Background: Although in the general population circulating vascular progenitor cell levels have been implicated in the homeostasis of the vascular wall through differentiation into endothelium and/or smooth muscle cells, it has not yet been assessed in HIV-infected patients. We herein investigated the number of progenitor cell subpopulations in HIV-infected patients and its relationship to carotid intima-media thickness (c-IMT). Methods: Blood samples were collected from 200 HIV-infected patients and CD34(+)/KDR+, CD34(+)/VE-cadherin(+), and CD14(+)/Endoglin(+) progenitor cells were identified by flow cytometry. c-IMT was determined by ultrasonography. A group of 27 healthy subjects was used as control group. Results: In our population (20 ART-naive patients and 180 treated patients), traditional cardiovascular risk factors were not found predictive of vascular progenitor cell levels. However, antiretroviral therapy (ART)-treatment was identified as the main predictive value for low CD34(+)/KDR+ cells and high CD14(+)/Endoglin(+) cells after adjustment by cardiovascular risk factors (age, sex, hypertension, diabetes, and hyperlipidaemia) and HIV-related characteristics (HIV duration and ART treatment).
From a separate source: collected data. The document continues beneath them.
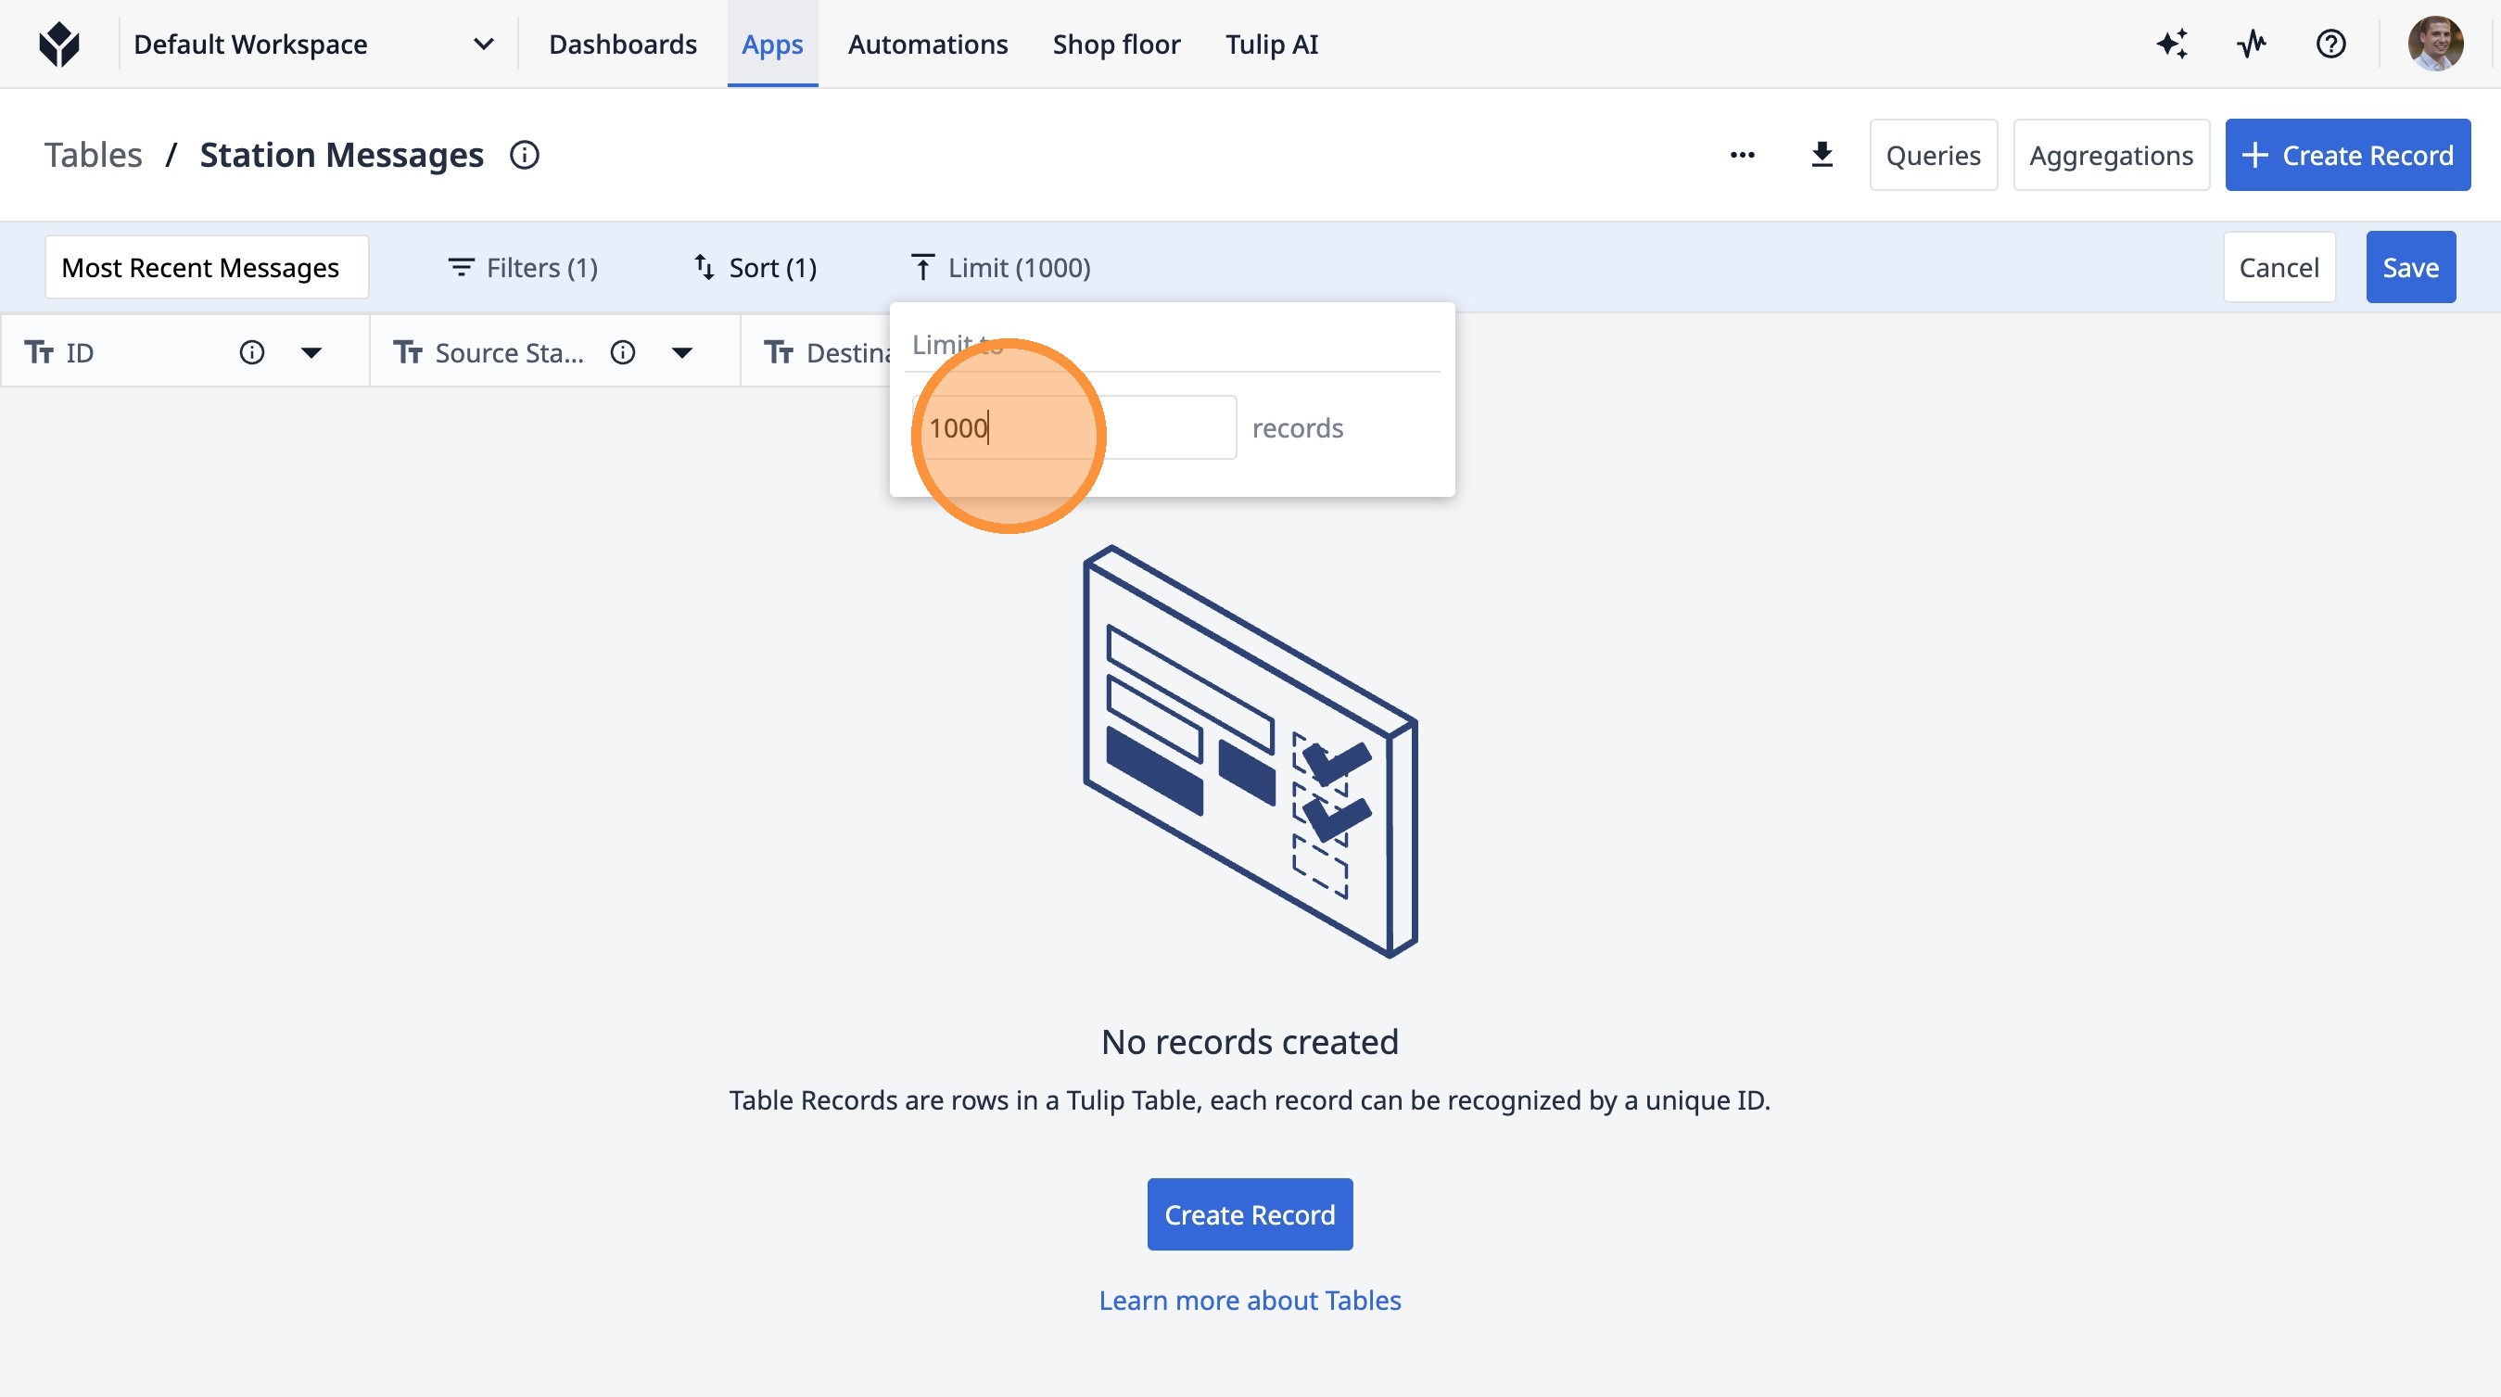Open the activity pulse icon
Viewport: 2501px width, 1397px height.
coord(2251,45)
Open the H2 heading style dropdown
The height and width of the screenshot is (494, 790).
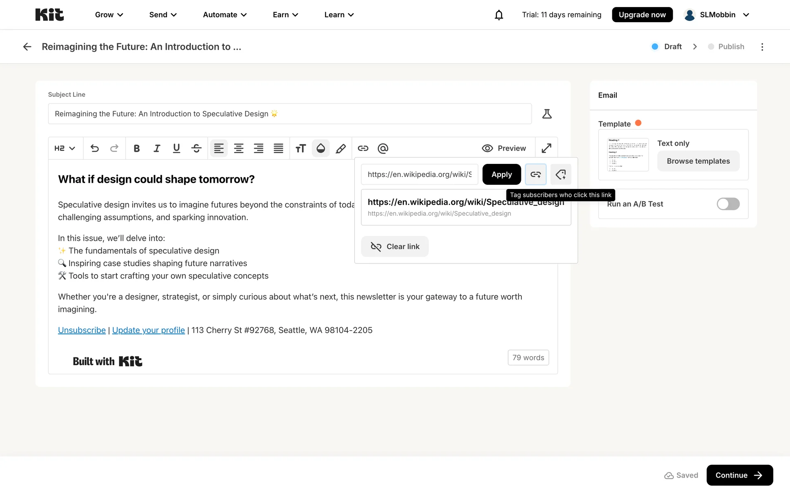[65, 148]
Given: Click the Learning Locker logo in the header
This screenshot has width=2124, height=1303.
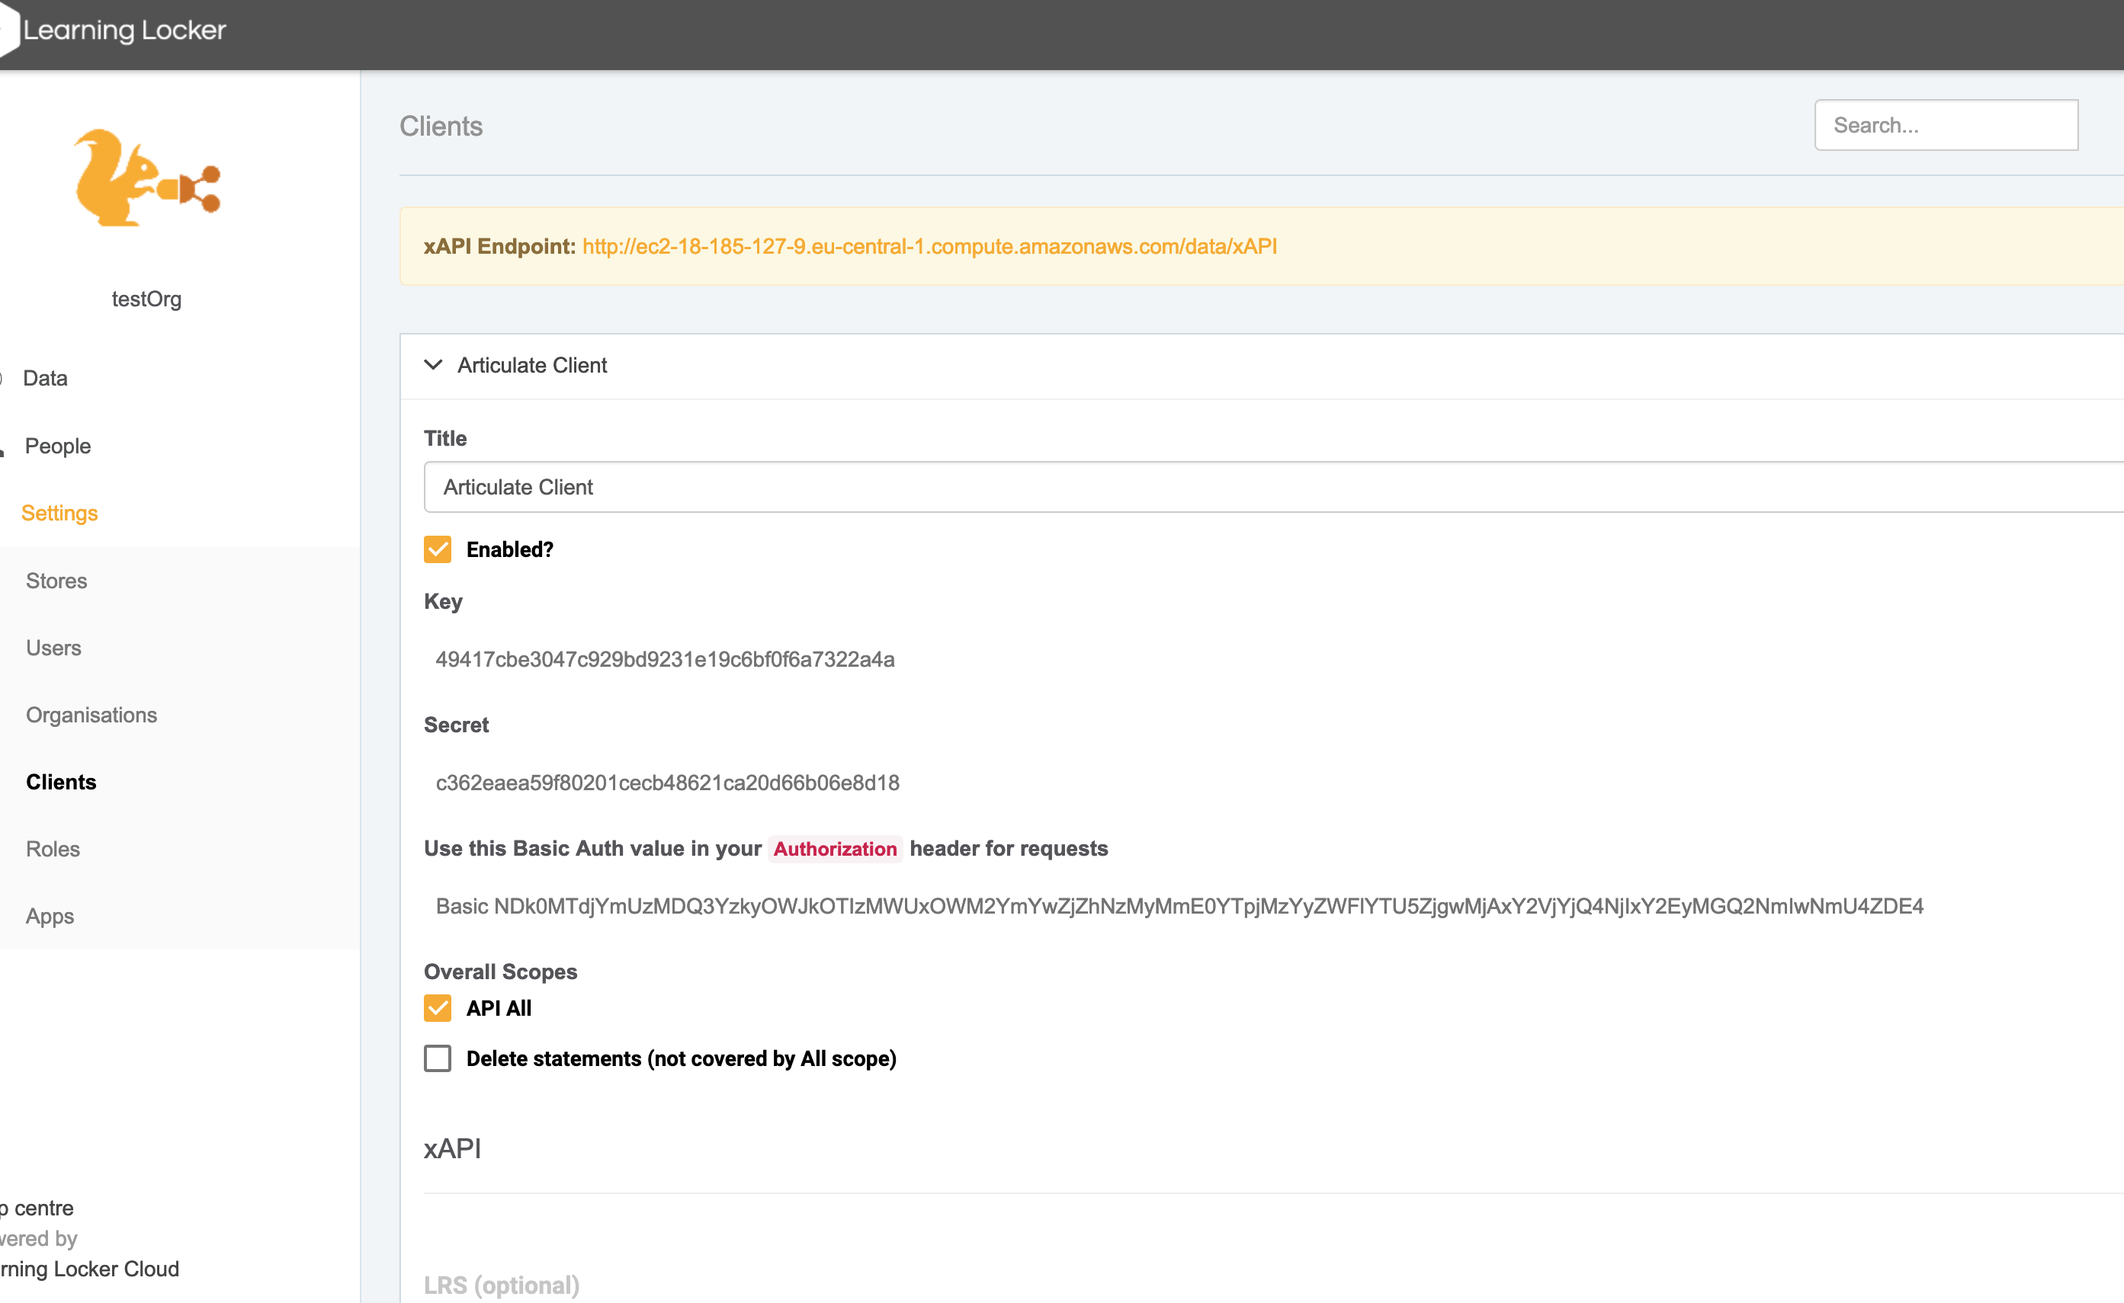Looking at the screenshot, I should [125, 30].
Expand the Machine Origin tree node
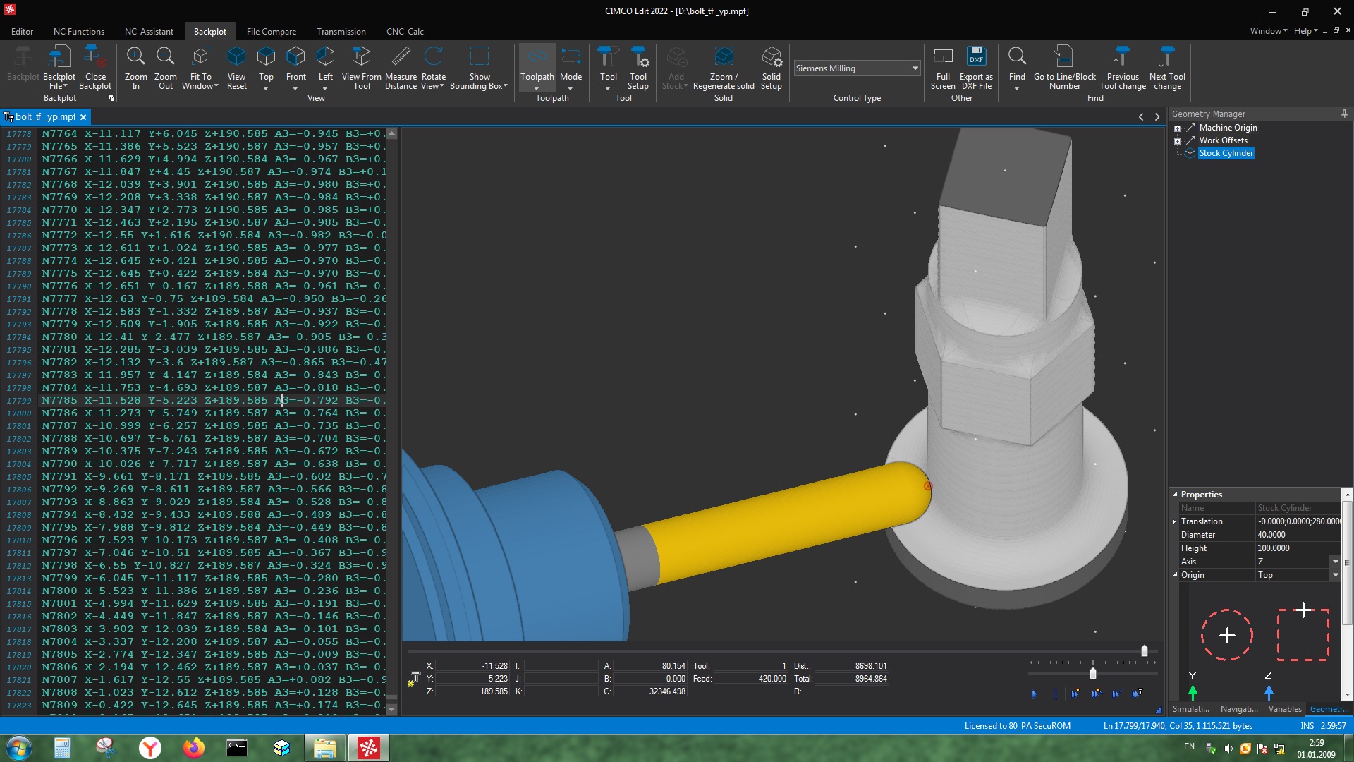 [1177, 128]
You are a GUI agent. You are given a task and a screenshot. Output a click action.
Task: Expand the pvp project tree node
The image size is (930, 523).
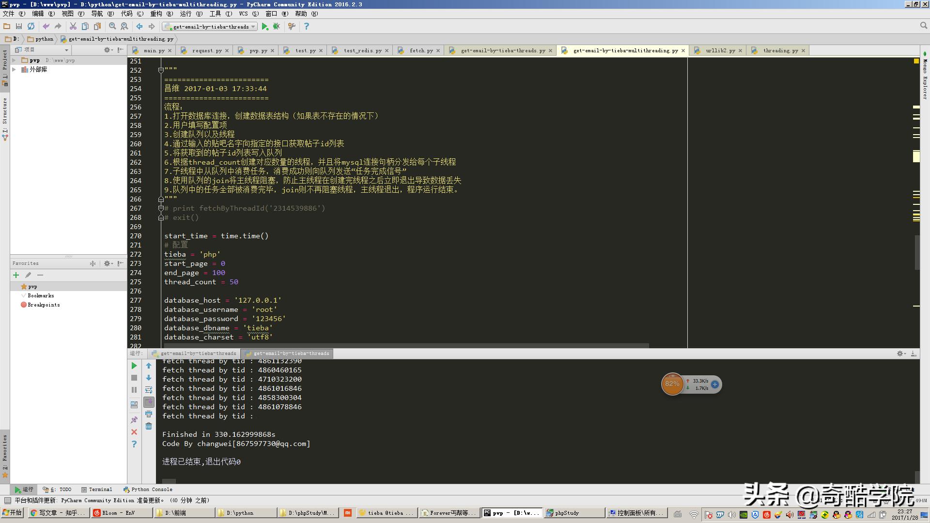(14, 61)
Low levels of circulating CD34(+)/KDR+ or CD34(+)/VE-cadherin(+) endothelial progenitor cells tended to be associated with increased c-IMT. However, a positive association was found between CD14(+)/Endoglin(+) cells and c-IMT. Low number of CD34(+)/KDR+ cells was also associated with the longest exposure to nucleoside reverse transcriptase inhibitors and/or protease inhibitors. Conclusions: ART exposure is the main predictor of circulating vascular progenitor cell levels. However, their levels are only partially associated with high c-IMT in HIV-infected patients. ART has already been found to have proatherogenic effect, but our data first describe its relationship with vascular progenitor cells and c-IMT.